> [Problem] Write out exactly the lines that run from the one containing "Viewport: 1568px width, 472px" to the end of the entries below, with both end lines included.

[Records from a dataset]

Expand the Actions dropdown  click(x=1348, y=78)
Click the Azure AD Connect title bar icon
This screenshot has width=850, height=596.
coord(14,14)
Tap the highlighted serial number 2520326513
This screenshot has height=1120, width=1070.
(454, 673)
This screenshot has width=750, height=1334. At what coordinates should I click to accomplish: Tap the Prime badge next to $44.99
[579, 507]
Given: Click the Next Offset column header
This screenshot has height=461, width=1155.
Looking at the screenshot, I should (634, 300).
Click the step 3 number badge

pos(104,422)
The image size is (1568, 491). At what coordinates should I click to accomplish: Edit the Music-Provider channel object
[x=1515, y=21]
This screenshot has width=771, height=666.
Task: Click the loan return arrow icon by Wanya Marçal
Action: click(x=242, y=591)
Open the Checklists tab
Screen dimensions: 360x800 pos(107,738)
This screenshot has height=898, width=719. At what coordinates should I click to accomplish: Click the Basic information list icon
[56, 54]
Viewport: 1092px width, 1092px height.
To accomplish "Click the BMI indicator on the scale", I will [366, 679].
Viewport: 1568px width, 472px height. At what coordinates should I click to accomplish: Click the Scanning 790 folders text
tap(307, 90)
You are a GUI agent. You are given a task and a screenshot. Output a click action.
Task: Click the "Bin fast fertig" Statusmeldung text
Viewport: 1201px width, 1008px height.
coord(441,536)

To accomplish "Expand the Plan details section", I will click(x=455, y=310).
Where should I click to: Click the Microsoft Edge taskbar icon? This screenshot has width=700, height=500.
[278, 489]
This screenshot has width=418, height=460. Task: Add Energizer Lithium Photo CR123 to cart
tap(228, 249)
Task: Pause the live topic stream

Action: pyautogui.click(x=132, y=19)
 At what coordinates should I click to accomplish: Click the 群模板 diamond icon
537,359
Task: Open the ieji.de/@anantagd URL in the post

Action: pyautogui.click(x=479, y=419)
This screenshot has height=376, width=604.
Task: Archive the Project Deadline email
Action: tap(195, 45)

> [Output]
Viewport: 1568px width, 472px height. At what coordinates should I click to accomplish: Click the Scanning 790 folders text
tap(307, 90)
You are a GUI agent. You are given a task and a screenshot. Output a click action.
Task: Click the "Bin fast fertig" Statusmeldung text
Viewport: 1201px width, 1008px height.
coord(441,536)

To accomplish "Expand the Plan details section", I will click(x=455, y=310).
Where should I click to: Click the Microsoft Edge taskbar icon? This screenshot has width=700, height=500.
[278, 489]
This screenshot has width=418, height=460. Task: Add Energizer Lithium Photo CR123 to cart
tap(228, 249)
Task: Pause the live topic stream

Action: pyautogui.click(x=132, y=19)
 At what coordinates should I click to accomplish: Click the 群模板 diamond icon
537,359
Task: Open the ieji.de/@anantagd URL in the post

Action: pyautogui.click(x=479, y=419)
This screenshot has height=376, width=604.
Task: Archive the Project Deadline email
Action: tap(195, 45)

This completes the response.